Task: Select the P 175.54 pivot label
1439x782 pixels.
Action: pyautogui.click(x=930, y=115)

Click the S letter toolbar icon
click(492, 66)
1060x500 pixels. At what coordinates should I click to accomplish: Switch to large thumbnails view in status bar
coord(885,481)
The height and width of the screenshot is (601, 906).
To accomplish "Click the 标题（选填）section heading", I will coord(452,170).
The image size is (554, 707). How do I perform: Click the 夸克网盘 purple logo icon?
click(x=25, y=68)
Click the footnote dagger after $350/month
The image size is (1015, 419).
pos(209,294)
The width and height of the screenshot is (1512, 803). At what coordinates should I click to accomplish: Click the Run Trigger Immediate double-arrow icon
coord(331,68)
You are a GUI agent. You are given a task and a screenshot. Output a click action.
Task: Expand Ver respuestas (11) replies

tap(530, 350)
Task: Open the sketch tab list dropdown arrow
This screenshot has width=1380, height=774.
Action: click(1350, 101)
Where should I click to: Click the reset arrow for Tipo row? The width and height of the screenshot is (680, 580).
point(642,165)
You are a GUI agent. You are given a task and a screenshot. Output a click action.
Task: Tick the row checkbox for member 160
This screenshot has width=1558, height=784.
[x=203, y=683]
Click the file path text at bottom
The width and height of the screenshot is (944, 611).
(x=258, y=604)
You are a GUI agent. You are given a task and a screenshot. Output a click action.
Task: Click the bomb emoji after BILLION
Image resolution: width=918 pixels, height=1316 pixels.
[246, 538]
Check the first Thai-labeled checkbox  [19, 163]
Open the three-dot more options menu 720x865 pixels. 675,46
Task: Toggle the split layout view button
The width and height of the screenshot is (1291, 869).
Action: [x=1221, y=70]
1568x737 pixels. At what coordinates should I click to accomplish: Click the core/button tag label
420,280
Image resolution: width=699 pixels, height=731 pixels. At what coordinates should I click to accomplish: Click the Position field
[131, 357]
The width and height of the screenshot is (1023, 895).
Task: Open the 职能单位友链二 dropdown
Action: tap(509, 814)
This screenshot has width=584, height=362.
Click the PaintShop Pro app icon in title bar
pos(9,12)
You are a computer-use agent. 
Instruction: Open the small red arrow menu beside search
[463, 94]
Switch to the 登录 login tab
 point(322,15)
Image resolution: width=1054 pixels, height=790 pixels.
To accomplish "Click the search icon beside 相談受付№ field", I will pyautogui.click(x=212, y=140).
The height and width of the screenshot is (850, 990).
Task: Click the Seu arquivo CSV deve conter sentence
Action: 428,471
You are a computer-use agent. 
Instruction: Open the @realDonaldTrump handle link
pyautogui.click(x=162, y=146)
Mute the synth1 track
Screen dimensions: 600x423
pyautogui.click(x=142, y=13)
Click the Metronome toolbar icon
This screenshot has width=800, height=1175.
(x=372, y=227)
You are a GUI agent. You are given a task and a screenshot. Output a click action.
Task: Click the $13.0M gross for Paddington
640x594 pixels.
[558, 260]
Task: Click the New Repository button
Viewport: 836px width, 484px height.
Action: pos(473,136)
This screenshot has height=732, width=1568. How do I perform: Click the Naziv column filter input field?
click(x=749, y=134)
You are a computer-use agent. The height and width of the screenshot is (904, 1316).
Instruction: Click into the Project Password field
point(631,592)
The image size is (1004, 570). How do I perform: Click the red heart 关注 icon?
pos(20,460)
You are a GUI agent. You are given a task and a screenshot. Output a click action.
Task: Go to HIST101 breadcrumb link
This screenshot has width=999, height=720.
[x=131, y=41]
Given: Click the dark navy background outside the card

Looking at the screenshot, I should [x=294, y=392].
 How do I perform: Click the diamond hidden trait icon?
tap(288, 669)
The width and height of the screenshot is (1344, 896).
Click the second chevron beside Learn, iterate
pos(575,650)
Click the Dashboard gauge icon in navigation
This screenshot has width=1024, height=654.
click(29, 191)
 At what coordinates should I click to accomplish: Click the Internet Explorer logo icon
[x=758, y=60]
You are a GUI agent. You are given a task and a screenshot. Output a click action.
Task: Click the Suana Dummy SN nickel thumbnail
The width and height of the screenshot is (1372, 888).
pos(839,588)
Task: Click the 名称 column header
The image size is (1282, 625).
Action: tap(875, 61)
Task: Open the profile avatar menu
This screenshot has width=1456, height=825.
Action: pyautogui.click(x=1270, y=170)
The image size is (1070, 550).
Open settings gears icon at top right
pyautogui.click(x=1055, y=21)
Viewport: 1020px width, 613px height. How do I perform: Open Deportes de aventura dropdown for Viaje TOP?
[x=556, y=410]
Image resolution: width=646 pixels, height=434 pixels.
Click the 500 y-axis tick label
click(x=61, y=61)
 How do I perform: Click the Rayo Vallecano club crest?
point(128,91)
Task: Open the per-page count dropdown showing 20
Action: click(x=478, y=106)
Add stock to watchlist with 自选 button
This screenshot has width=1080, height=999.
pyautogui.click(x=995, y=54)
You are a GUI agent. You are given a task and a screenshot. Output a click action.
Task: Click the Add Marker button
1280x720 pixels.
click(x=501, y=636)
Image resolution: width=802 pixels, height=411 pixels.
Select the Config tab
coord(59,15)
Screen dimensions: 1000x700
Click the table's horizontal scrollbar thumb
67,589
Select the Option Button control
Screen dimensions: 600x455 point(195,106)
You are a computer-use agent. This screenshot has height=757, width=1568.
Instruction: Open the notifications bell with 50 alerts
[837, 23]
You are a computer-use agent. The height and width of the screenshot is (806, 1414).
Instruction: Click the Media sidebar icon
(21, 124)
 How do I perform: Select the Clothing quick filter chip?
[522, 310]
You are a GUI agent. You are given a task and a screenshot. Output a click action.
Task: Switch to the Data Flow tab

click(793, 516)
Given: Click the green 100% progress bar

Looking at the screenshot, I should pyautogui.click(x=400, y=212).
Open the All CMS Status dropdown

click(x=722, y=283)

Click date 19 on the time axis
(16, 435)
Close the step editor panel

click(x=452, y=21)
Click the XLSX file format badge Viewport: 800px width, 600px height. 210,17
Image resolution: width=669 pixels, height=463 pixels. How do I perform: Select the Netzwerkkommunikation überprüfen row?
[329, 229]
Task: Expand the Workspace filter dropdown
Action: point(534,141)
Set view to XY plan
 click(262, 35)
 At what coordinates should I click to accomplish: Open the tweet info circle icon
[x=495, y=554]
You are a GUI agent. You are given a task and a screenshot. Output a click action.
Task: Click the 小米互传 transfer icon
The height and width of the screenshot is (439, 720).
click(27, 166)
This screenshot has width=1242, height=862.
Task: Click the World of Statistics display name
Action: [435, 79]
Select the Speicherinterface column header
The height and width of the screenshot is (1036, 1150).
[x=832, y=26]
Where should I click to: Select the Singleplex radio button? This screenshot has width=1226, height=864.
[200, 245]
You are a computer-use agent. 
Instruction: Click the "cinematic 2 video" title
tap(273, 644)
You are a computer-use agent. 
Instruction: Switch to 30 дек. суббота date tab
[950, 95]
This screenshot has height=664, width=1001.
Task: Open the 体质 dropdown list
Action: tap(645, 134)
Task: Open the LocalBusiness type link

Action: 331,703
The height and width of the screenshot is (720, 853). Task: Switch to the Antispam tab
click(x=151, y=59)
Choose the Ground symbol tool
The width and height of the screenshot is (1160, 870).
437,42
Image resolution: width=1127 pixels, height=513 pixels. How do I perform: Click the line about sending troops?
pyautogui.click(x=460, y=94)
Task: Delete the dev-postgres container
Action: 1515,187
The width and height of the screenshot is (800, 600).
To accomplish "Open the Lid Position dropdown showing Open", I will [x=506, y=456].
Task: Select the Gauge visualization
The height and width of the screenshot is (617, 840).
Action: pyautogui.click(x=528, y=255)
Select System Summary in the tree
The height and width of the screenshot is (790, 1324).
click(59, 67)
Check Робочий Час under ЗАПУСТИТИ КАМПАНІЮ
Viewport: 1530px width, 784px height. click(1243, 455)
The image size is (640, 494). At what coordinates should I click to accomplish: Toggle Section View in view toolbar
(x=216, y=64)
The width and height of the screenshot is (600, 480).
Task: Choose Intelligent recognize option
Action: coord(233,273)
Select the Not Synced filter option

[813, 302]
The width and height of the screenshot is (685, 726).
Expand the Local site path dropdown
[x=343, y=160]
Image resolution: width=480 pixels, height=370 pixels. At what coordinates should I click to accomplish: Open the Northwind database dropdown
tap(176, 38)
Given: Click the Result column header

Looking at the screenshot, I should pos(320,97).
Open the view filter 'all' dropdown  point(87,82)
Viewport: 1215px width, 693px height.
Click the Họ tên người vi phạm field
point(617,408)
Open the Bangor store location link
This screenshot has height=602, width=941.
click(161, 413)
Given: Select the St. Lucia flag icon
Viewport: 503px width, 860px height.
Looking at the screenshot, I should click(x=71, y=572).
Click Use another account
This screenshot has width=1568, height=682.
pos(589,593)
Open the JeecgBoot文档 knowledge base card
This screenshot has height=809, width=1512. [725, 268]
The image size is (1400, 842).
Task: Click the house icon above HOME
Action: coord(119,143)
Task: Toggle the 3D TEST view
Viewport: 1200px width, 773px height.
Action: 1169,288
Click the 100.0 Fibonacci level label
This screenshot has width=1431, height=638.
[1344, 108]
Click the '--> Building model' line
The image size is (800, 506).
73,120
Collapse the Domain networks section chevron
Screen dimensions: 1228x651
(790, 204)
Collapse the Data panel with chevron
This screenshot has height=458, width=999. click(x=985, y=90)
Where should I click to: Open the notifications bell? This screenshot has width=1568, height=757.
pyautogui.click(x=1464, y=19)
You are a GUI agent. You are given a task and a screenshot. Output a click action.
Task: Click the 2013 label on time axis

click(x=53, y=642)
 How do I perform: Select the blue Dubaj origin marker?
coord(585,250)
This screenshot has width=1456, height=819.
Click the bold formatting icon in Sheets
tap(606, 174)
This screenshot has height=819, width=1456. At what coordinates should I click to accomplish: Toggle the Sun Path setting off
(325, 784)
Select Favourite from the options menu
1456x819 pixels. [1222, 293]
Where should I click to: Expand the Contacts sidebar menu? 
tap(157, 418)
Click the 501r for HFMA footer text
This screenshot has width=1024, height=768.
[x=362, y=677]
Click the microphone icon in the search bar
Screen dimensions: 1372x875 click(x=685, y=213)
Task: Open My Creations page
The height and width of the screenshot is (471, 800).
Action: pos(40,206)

════════

• _EXERCISE INSTRUCTIONS_
Render the material from the line containing "The width and height of the screenshot is (800, 600)." up to and including the line containing "Viewport: 1530px width, 784px" as a numbered list, omitting any blank lines.

• _TASK ANSWER_
1. The width and height of the screenshot is (800, 600).
2. To accomplish "Open the Lid Position dropdown showing Open", I will [x=506, y=456].
3. Task: Select the Gauge visualization
4. The height and width of the screenshot is (617, 840).
5. Action: pyautogui.click(x=528, y=255)
6. Select System Summary in the tree
7. The height and width of the screenshot is (790, 1324).
8. click(59, 67)
9. Check Робочий Час under ЗАПУСТИТИ КАМПАНІЮ
10. Viewport: 1530px width, 784px height. click(1243, 455)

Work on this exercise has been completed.